### PROBLEM DETAILS
Print the entries exactly; no image belongs in the copy.

### EXERCISE INPUT

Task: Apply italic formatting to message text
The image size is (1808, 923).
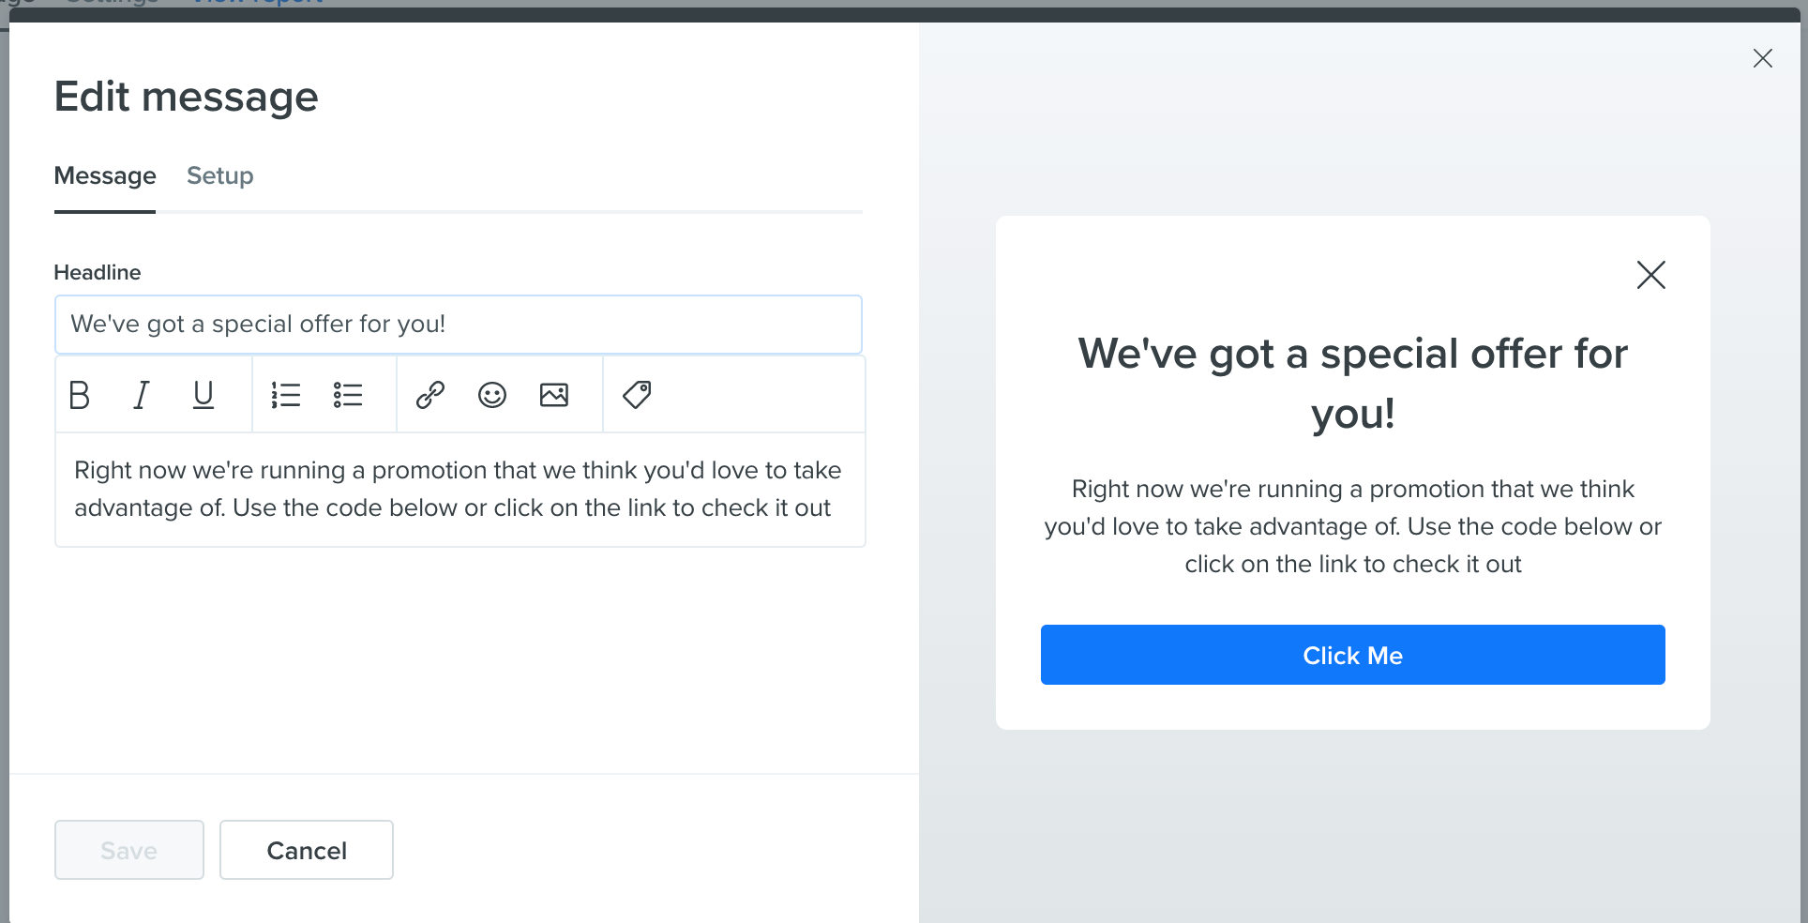Action: click(142, 395)
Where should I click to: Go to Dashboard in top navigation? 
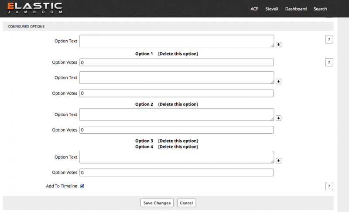(296, 9)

### RESPONSE
Task: Apply italic formatting to message text
The image size is (1808, 923).
Action: click(142, 395)
Where should I click to: Go to Dashboard in top navigation? 
(296, 9)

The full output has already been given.